There was a guy on the platform this morning, zigzagging close to the edge, babbling. I was lost in thought until I realized he was coming my way. I backed away and hid behind a beam, a little worried that he’d be offended and lash out. We got into the same car and he sprawled out on the bench across from me, chanting and moaning to no one and nothing. He had a belt in his hand and began whapping the buckle against the back of the seats. It made a hell of a racket. He seemed pleased by it, like a baby banging on the bars of his crib. Others in the car peered over their books and tablets at him for a moment, then didn’t give it another thought. “It’s too damn early for this,” said a woman across from me to the right. We caught each other’s eyes and smiled just a little bit.

Monday, November 28, 2016

Sometimes when the computer gets stuck, you get that spinning wheel or whatever the case may be, it feels like time itself enters a strange, inhuman realm. Something that once took a tiny fraction of a section, directed by humans in programming language, facilitated by unimaginable processing power, now takes, potentially, any arbitrary length of time. Could be 25 seconds. Could be three days. Could be 5,618 years. The machine doesn’t care. It’s just going to do what it’s supposed to do. We constrain machines with our imperfect, wishful thinking.
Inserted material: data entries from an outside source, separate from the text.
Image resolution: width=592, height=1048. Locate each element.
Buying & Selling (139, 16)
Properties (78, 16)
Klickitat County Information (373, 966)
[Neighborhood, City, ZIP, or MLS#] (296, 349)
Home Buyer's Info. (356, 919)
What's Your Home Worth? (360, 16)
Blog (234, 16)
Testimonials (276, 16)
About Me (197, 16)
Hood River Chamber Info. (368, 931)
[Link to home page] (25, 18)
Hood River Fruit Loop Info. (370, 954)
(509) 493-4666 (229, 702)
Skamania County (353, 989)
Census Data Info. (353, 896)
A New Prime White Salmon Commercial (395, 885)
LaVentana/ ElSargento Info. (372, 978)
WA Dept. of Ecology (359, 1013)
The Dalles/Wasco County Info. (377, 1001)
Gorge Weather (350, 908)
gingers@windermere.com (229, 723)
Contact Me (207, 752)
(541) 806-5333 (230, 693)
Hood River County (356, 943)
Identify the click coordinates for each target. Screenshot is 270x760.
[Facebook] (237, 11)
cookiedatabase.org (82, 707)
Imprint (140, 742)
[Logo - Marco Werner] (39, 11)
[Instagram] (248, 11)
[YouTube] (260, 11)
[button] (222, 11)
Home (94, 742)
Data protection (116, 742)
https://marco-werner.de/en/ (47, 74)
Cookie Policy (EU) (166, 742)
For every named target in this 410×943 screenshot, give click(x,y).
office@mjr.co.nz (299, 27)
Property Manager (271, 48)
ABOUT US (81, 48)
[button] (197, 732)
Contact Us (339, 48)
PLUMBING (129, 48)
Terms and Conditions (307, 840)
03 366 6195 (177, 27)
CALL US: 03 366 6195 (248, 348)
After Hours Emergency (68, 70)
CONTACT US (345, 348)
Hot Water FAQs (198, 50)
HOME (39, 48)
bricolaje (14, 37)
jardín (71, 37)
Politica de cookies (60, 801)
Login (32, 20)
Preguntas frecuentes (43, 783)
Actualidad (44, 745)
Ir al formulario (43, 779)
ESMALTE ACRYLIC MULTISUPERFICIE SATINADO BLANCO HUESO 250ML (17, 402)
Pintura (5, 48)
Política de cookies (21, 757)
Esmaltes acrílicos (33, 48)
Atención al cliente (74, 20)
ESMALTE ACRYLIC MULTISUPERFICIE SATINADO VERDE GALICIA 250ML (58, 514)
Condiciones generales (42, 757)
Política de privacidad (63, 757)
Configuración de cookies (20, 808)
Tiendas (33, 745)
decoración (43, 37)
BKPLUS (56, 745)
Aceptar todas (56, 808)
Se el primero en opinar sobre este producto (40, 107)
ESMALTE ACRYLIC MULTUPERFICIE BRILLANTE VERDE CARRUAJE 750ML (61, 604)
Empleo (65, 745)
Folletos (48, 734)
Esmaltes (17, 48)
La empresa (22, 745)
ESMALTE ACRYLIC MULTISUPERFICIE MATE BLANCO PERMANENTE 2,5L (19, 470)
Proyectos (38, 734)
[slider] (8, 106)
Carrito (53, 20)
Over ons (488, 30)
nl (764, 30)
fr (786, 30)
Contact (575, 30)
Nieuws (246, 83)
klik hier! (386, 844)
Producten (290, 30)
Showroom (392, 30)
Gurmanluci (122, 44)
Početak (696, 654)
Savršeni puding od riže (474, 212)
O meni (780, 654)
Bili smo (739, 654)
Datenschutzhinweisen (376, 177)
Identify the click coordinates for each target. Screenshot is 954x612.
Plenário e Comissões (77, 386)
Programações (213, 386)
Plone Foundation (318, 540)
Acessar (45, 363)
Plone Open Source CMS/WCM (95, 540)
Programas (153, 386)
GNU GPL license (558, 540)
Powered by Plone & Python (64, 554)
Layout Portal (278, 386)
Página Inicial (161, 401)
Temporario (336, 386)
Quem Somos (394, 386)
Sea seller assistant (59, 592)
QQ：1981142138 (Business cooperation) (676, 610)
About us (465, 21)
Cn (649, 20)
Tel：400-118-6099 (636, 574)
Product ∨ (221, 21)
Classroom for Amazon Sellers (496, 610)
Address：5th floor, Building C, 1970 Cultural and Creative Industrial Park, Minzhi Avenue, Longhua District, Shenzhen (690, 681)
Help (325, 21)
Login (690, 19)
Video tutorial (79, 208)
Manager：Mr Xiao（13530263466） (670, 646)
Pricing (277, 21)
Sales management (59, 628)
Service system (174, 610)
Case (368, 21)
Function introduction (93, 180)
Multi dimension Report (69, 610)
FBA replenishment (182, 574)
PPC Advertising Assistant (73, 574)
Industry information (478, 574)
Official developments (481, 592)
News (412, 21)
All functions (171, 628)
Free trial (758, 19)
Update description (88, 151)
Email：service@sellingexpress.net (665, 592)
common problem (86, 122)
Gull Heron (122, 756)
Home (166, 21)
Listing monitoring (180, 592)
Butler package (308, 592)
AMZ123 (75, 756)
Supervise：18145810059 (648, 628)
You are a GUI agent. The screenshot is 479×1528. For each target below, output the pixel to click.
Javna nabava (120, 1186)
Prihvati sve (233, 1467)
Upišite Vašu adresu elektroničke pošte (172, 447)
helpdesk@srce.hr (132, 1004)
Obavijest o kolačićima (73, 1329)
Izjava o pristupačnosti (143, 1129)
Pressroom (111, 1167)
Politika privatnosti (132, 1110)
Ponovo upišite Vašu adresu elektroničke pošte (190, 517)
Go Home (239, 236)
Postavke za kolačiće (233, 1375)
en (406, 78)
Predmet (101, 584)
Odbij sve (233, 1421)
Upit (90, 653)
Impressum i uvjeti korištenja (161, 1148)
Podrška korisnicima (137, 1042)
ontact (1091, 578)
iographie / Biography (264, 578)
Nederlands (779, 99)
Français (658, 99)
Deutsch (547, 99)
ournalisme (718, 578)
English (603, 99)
But they don’t give a damn.

I'm OK!

About a week ago on the subway steps I was in the crowd going down past the one going up. Two men passed by and the first one stumbled on a step, falling back a bit onto the second one, who helped keep him up. “I’m OK! I’m OK!” he said. Angrily. Like: I don’t want your help. It fills me with rage that you had to touch me, hold me like that. I can’t stand that I just needed you right now.

There were flashing lights down on the street tonight, an ambulance. Voices in the hallway. Unintelligible. The voices of two disparate neighbors, I thought—from 1 and 3. Outside the driver walked back to the door, unrushed. But I guess that's how they always are.

Sunday, November 27, 2016

Drivers are worse and worse these days, weaving back and forth across the lines as they text or tap their apps or God knows what. When I see a car like that I hold my breath and pass it, to put the impending calamities behind us.

Feel tired and a little nauseous now, after three days of weird eating and drinking, of too much at once, then not enough for too long, then too much again. And all of it under this cloud of grief, this funeral that doesn’t end.

But there is always something to look forward to: the empty page, another day, and death.

Saturday, November 26, 2016

Ten Years Ago

I walked down the ramp to the platform at West 4th. One of the crazy musicians was there, not the Rasta who plays the same wuffly-shuffly chords forever, or the guy with the keyboard, but the white guy with the acoustic guitar, a sort of Hemingway-looking guy, but demented too, just not right at all. It seemed he always ranted more than he played, and this time he was right in the middle of one. His gibberish was notable for being articulate and clear. Often, street crazies make so little sense that you can barely distinguish one word from the next. Like stars, the more you focus, the more they fade away. But this guy, you knew what he was saying, and you knew it was pure insanity, and that made it scarier, really. Here's what he said, leaning over his guitar, the moment I walked by:

“She died or disappeared or whatever she did ten years ago.”

Friday, November 25, 2016


She wore a big, brown barrette, and when she turned her head I caught a glimpse of a small, white ear.

Thursday, November 10, 2016


And there were other things in those photographs that he didn't like, either.

Tuesday, November 08, 2016


and he felt a kind of panic bloom in his heart.